Coders At Work and Interview Candidates

I recently bought and read Coders At Work mainly for this reason; Jeff Atwood wrote this on his site:

I also realized Coders at Work can potentially serve as a job interview filter. If the next programmer you interview can't identify at least one of the programmers interviewed in Coders at Work and tell you roughly what they're famous for ... I'd say that's an immediate no-hire.

After reading the book I totally disagree with this. Most of the people in this book are old, very old. They started on PDP systems and wrote in Fortran. Most have peaked in writing C and have not gone any further. They also mainly write in emacs and use gdb as their debuggers.

They are largely academics and use functional languages. Those that are still working in modern industry are in hallowed positions where they aren't under the same project pressures that coding monkeys are. For instance one of those interviewed is at google but hasn't been checked out on a language and so can't commit code there.

This is so far removed from the modern engineering experience it is not funny. The day to day things I have to deal with are producing quality code while satisfying all the managerial demands for documentation, meetings, etc while juggling an arbitrary project deadline, demoralized resources because software is a system of perpetual crunch and leaves no light at the end of the tunnel.
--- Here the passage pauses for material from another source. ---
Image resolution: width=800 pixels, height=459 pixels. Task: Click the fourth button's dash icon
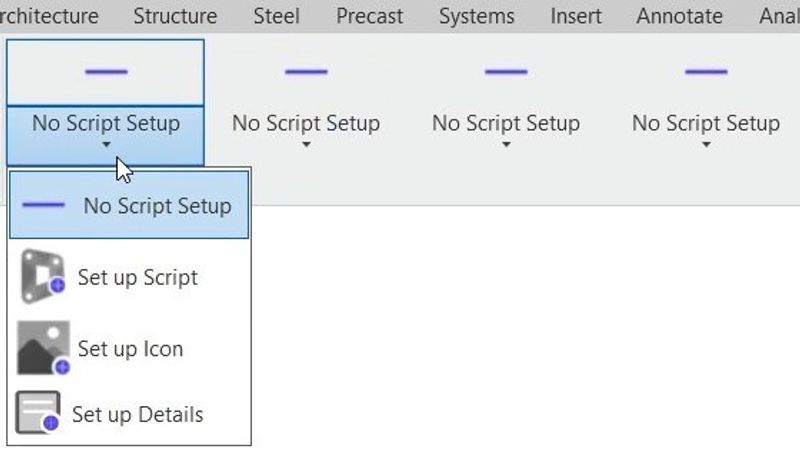705,72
The things I am really interested in is how to achieve quality code within these pressures. Because they are constant. Anything in a language and its inherent architecture that aids me in producing a quality product and easy to manage codebase and architecture within all the restrictions of a modern software shop is a bonus. I don't have the architectural freedom of academia, nor do I have the openness of timelines. I am constantly under pressure to produce things by an arbitrary date.
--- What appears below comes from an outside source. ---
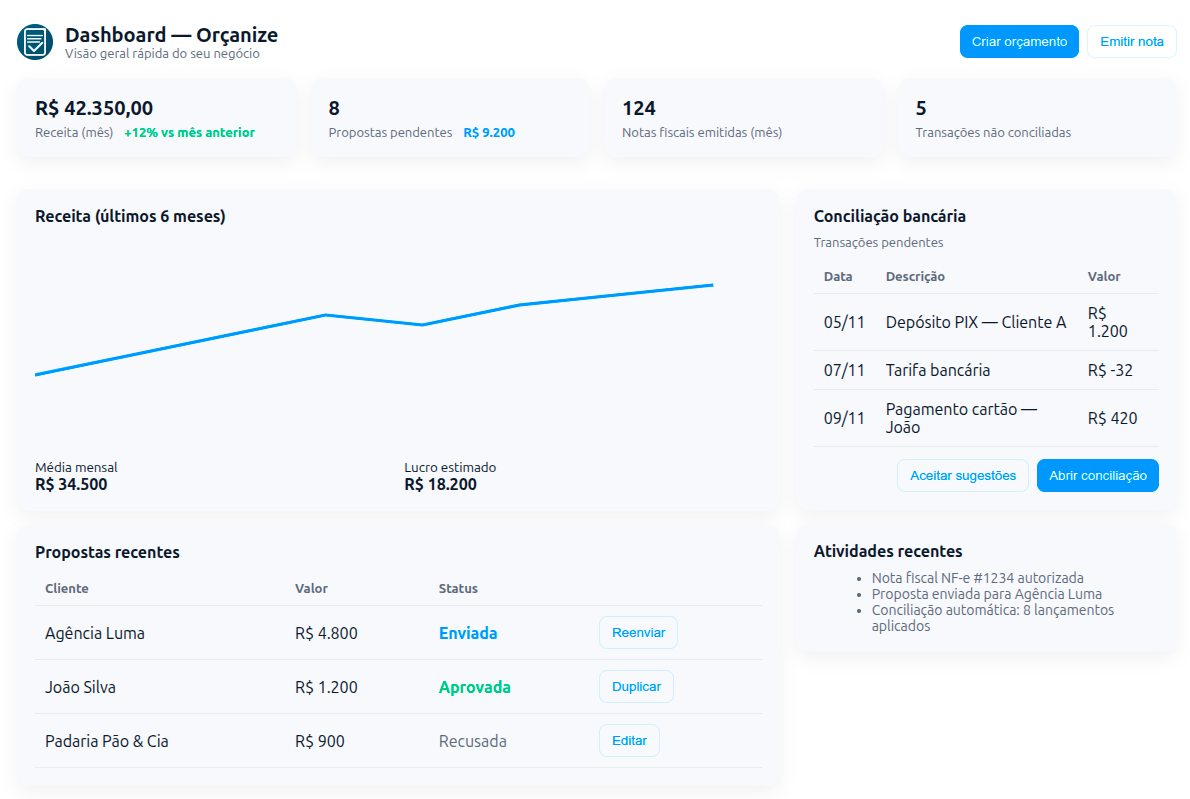Select the Transações não conciliadas card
Engineering is never powerful enough to influence that date or make it real. Management always wants a date and often makes one up on their own. I can understand their need. They have to marshal resources other than engineering such as physical production, marketing, so forth. When engineering does give a date it is usually wrong anyway due to scope creep and how pitiful we are at estimating tasks with any degree of accuracy.
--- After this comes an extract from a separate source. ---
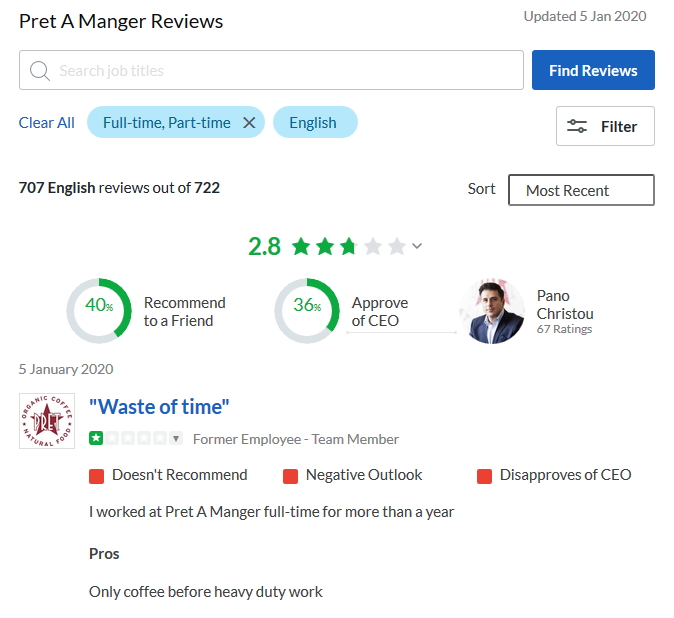
Task: Remove the Full-time, Part-time filter chip
Action: (249, 123)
The best book I have read is Martin Fowler's Refactoring. The very next day I could apply some of those techniques and have higher quality code. In engineering terms it offered instant gratification. Refactoring is a pure engineering book. Coders At Work in comparison is an interview book about historical celebrities in the engineering field.

To me, in the past ten years or so the biggest improvements in productivity have been:

Not managing memory. I take this totally for granted in languages like Java, C# and Python.

Eclipse adding import statements with a click (please do that soon Visual Studio. Also add automated compile please ...)

Google. If I get a stack trace now, I know I am not alone, someone else on the internets has had the same problem and I google the stack trace explicitly and within minutes of browsing have the answer. When the internet was less stable and connections at businesses commonly went down, we would joke that we can't debug without an internet connection to a search engine.

Refactoring tools in eclipse. It used to be if you refactored something you would go through clean compile after clean compile. The tools make it a five second job.

I used to use emacs until about four years ago. Since eclipse matured to the level of Visual Studio it has become a fantastic tool. It is nice and stable and has a great array of tools and perspectives. It is a wonderful piece of software.

Many of the engineering advances of the last five years have gone straight into eclipse as well. For me it is not unusual to be flicking between perspectives in the one project doing multiple ant builds, junit tests, etc etc as a mini continuous integration before the code is checked in to the repository.

If someone didn't know the history of computing and the celebrities in the field then that is ok to me. For a constantly under-pressure code slinger working anonymously cube farm to an arbitrary project deadline date, it is more important to me that they have read 'Refactoring' and understand the tools to achieve it in eclipse. I wouldn't disqualify a candidate because they didn't know who created Javascript, or who is fighting over the current standards at ECMA and so forth.

Generics in Java

From the Coders at Work book discussing why generics were added in Java with Joshua Bloch:

My mental model was "Hey, collections are almost all homogenous - a list of strings, a map from String to Integer, or whatever. Yet by default they are heterogenous: they're all collections of objects and you have to cast on the way out and that's nonsense."

Wouldn't it be much better if I could tell the system that this is a map from string to intergers and it would do the casting for me and it would catch it at compile time when I tried to do something wrong!

Bloch notes that many of the additions to Java 5 were just automating in the compiler what was being done manually before by coders in the source files. The addition of generics drastically changed Java code. Before there were casts all over the place in for loops. Now type safety is taken for granted.

To be truthful, it was rarely that a ClassCastException got past development or QA and became a runtime production issue. The casting was not really a quality issue. It did make programs look messy and generics have improved there in my opinion.

Visually, the use of generics has changed Java code drastically. You never see a loop, collection or map happen without them now. Personally I think they were a positive addition.